5. Enjoyed a great lunch at the D Line Diner in Watertown.

How was your week?

Thursday, April 19, 2018

Throwback Thursday - The Notebook

To clear up some confusion, the Notebook passages posted on Throwback Thursday were written by my father and found by me after he passed away. They were his attempt to tell the family history. He was in his late 80s or early 90s when he wrote them. Today's chapter:

At 14, in 1933, I met a man at the playground of my Daniel Webster schoolyard. [ed: This man, is Charlie Arnold who would become Dad's mentor] It never had been open for Summers. And closed whenever school was out, holidays and Saturday and Sundays.

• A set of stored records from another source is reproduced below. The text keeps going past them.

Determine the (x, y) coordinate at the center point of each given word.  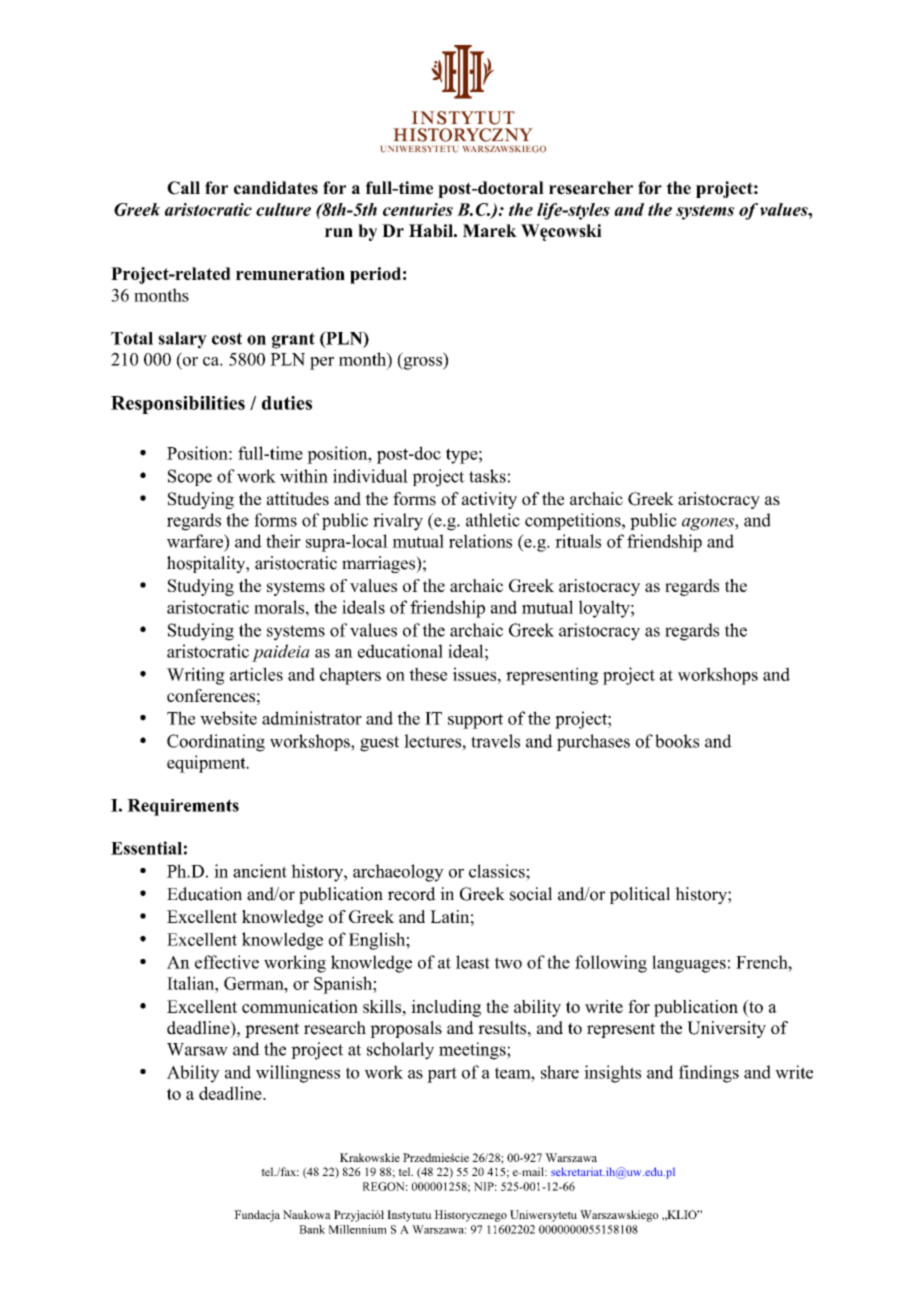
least (473, 962)
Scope (190, 477)
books (677, 741)
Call (183, 188)
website (228, 718)
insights (612, 1074)
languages (689, 964)
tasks (487, 476)
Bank (312, 1229)
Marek (490, 230)
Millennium (358, 1229)
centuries (418, 209)
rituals (578, 541)
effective (227, 962)
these (428, 674)
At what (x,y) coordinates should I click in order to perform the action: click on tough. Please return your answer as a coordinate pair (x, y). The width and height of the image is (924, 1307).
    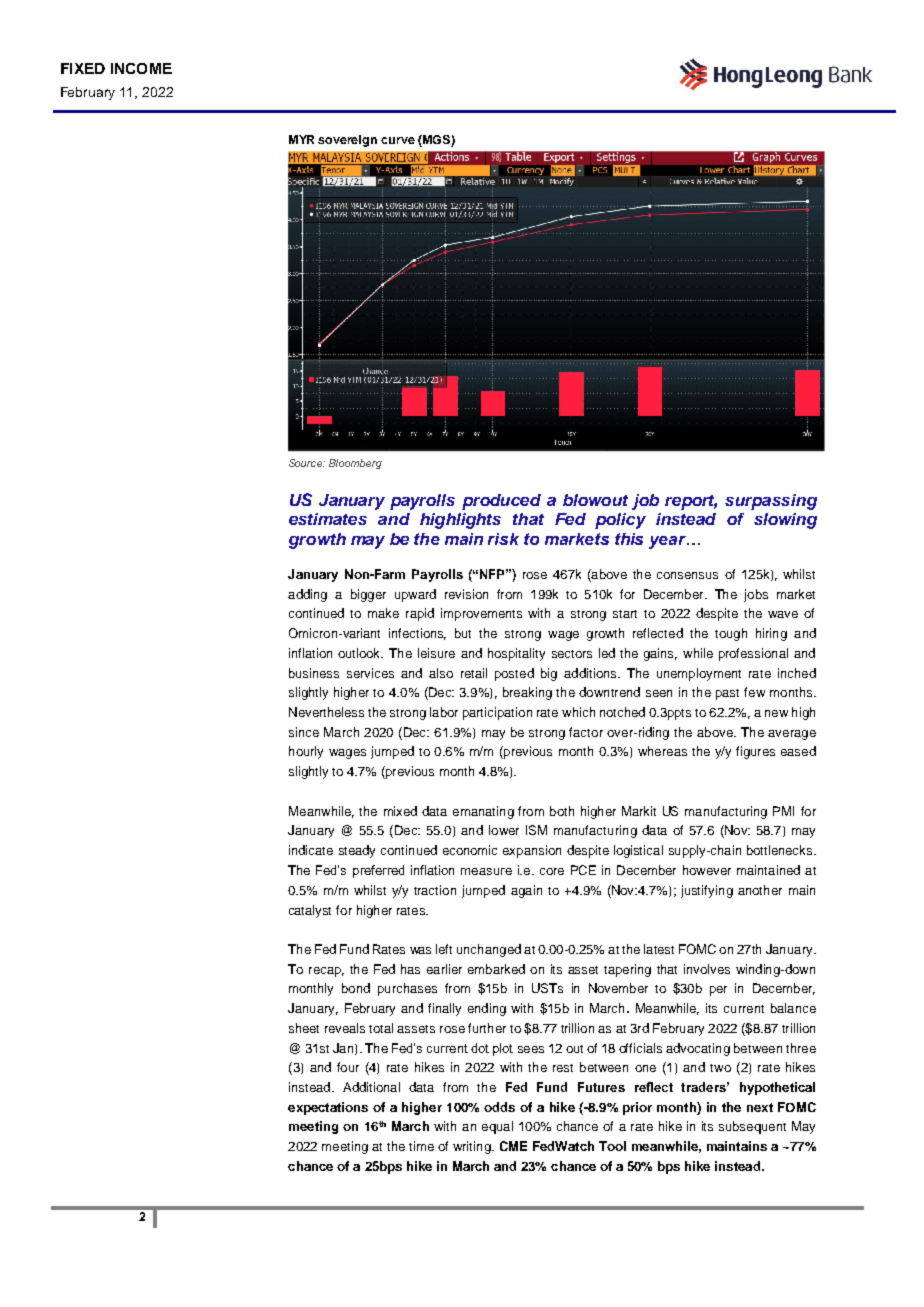
    Looking at the image, I should click on (731, 634).
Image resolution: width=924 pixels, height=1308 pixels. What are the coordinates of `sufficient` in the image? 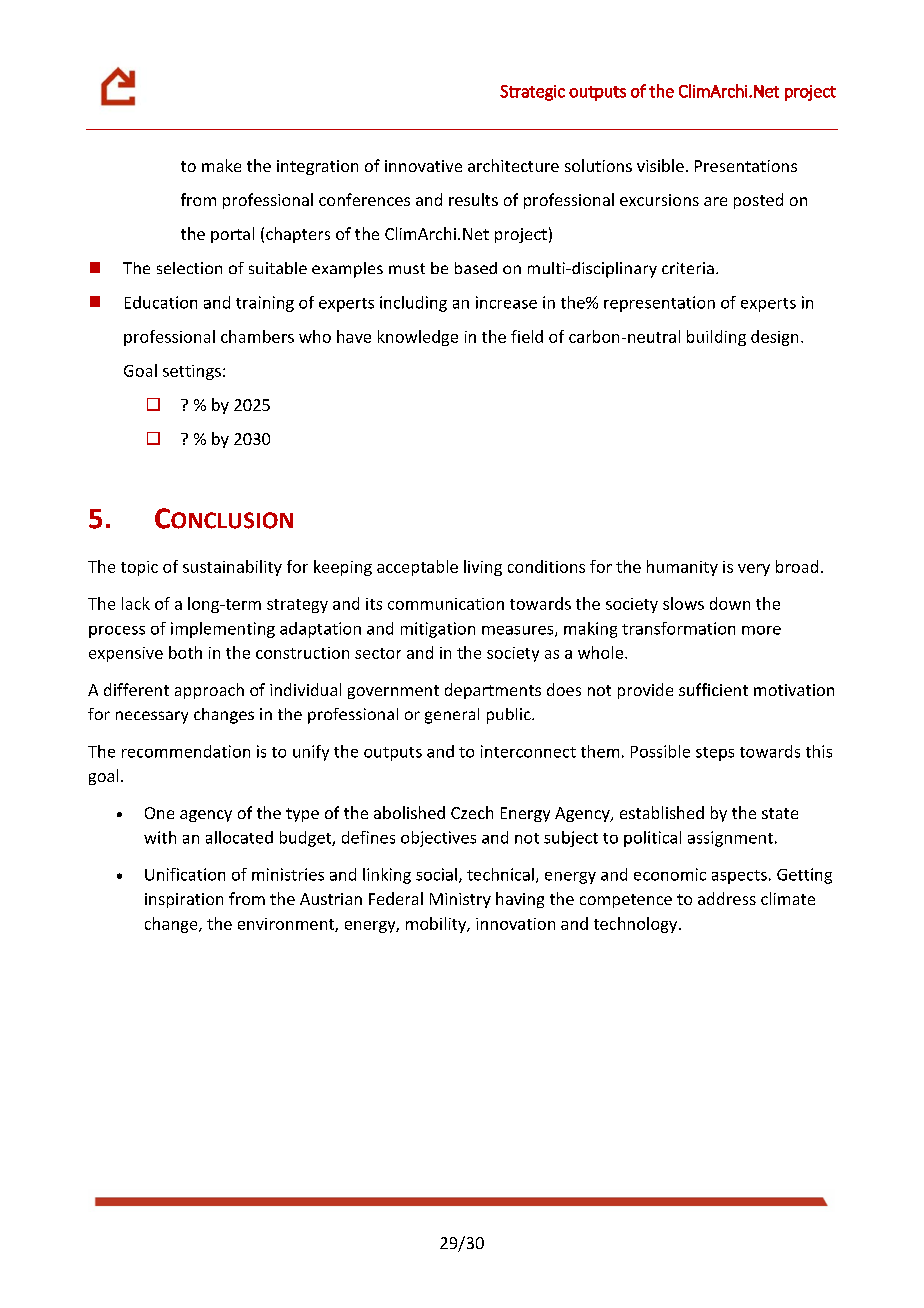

So the only place we had [ed: to play] was the street and we would go over the fence and also be on the lookout for the police officer. He had a key to the Donald McKay School and wold go through the front and exit into the school yard. And we would run to scale the 8 foot chain-link fence and make our get away. At times this would be on the street where we would run into one of the building, go up the roof and jump from rooftop to rooftop and escape that way. And we knew which roof doors were open.

We also would go to the railroad yards and throw rocks at the train and the men in in the engine sector would throw coal at us. We wanted this because although it was soft coal and smelled gassy, we would go down a cellar for a picnic and light a fire. And due course we would be coughing and choking and get out of there when some woman would set up the alarm. And come down to chase us out of the cellar.

In fact, my best friend, Leonard Russcetti (Len Russ) when he mastered the violin and had an orchestra came to my house in Cambridge when he was in a theater ticket line and met up with my brother, Mario. He asked about me. And at that time I was studying to become a lawyer. Mario gave him my telephone and we set up a date. We had a nice time and he said "You know we had 10 family members and every time we heard that you had gotten in some episode, we would make bets as to what year, month, and date that the State would pull the switch on the electric chair at the State's prison on Cherry Hill in Charlestown. Time we would at midnight.

Anyway, we had a nice time playing all kind of games. As this Summer was coming to a close, he [ed: Charlie Arnold] said that he would be at Marginal St. in September and said that he would open a center and we should go. It would be fun.

I went along with other boys and the place was the old government building immigrants that came to America got off the ship at the landing across the street and were checked for passports etc. It was not used anymore and the Government turned that over to the Center Board Director, Charlie Arnold, or Skipper as he wanted to be called or Skip. He lived up the top floor with his wife and child. And in a sense I would sort of get a life at that time. I could also go to the big library and check out 4 books and I enjoyed every book I took out.